**Entries shown:**
-=-=-=-=-

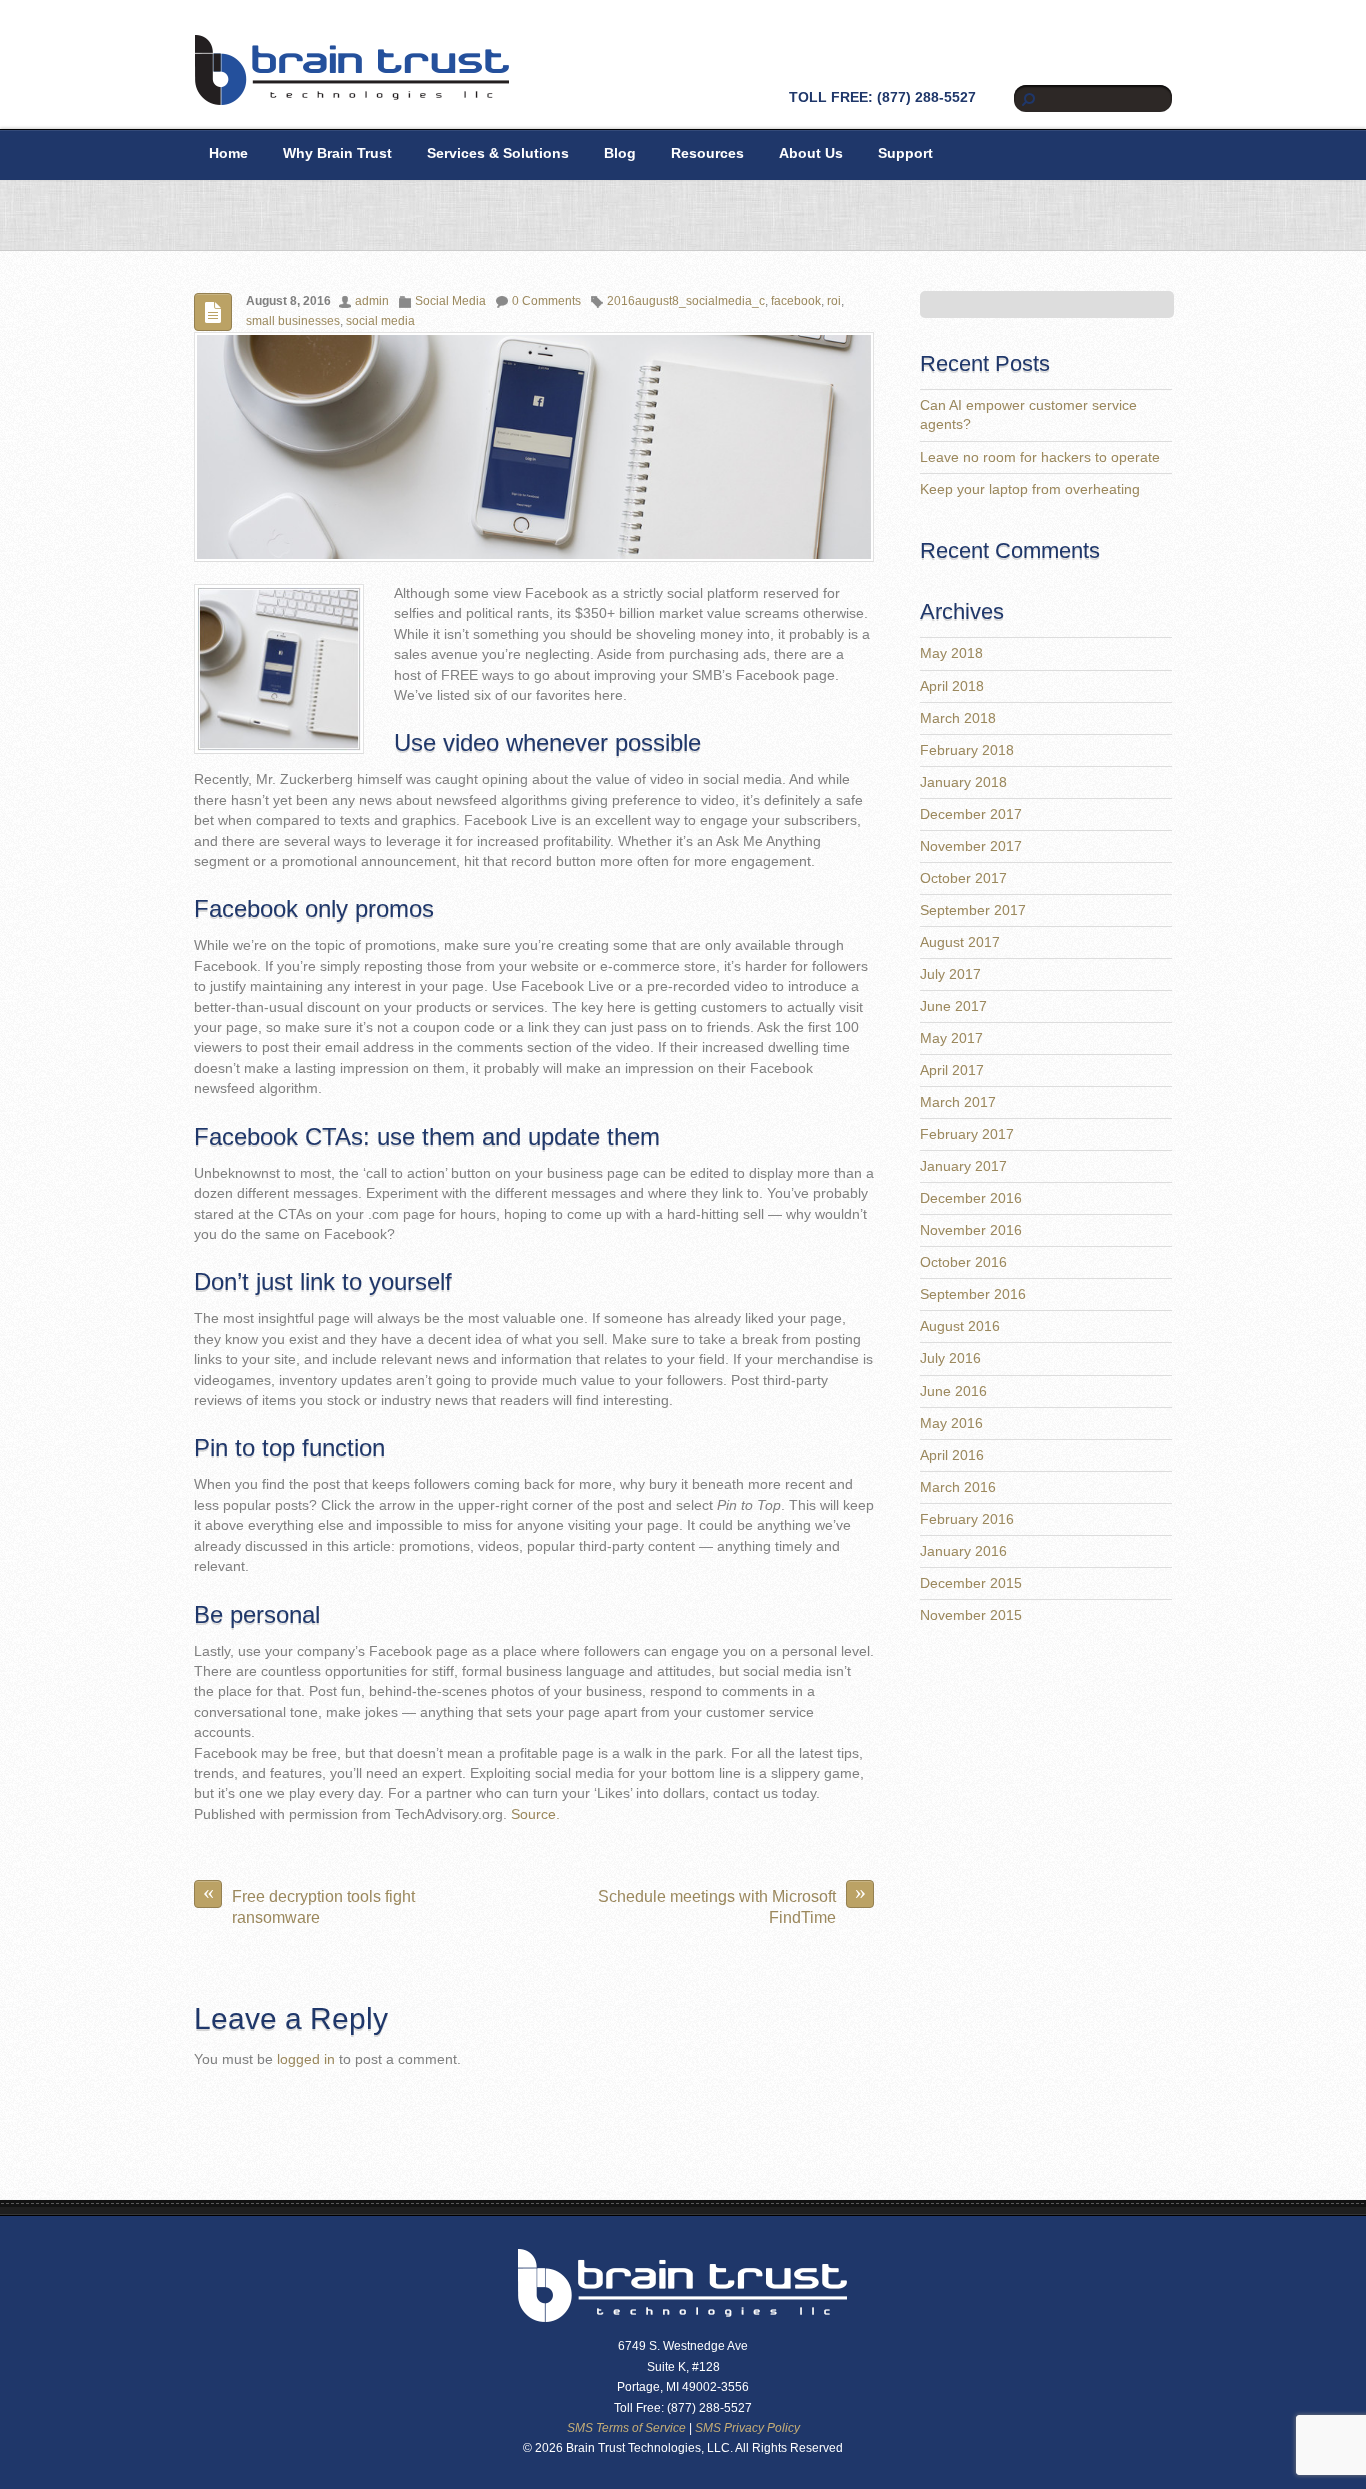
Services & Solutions (498, 153)
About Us (811, 153)
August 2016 (960, 1326)
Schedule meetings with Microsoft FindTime (732, 1902)
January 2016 (963, 1551)
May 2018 (951, 653)
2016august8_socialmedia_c (686, 301)
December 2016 (971, 1198)
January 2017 (963, 1166)
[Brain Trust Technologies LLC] (352, 97)
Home (228, 153)
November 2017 (971, 846)
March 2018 (958, 718)
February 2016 (967, 1519)
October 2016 (963, 1262)
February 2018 (967, 750)
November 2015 (971, 1615)
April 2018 (952, 686)
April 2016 (952, 1455)
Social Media (450, 301)
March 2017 (958, 1102)
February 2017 (967, 1134)
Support (905, 153)
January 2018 (963, 782)
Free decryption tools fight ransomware (309, 1902)
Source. (535, 1814)
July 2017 (950, 974)
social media (380, 321)
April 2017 (952, 1070)
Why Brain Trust (337, 153)
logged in (306, 2059)
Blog (620, 153)
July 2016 (950, 1358)
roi (834, 301)
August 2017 (960, 942)
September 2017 (973, 910)
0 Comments (546, 301)
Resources (707, 153)
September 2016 (973, 1294)
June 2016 (953, 1391)
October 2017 (963, 878)
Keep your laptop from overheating (1030, 489)
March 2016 (958, 1487)
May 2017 (951, 1038)
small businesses (293, 321)
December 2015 (971, 1583)
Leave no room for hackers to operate (1040, 457)
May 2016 (951, 1423)
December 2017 (971, 814)
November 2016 (971, 1230)
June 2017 (953, 1006)
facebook (796, 301)
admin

-=-=-=-=-

**Problem details:** Retype the records above, but only those lines that fall between the line containing "November 2015 (971, 1615)" and the line containing "July 2016 (950, 1358)", with both of those lines included, exactly as written.

**Expected output:**
November 2015 (971, 1615)
April 2018 (952, 686)
April 2016 (952, 1455)
Social Media (450, 301)
March 2017 (958, 1102)
February 2017 (967, 1134)
Support (905, 153)
January 2018 (963, 782)
Free decryption tools fight ransomware (309, 1902)
Source. (535, 1814)
July 2017 (950, 974)
social media (380, 321)
April 2017 (952, 1070)
Why Brain Trust (337, 153)
logged in (306, 2059)
Blog (620, 153)
July 2016 (950, 1358)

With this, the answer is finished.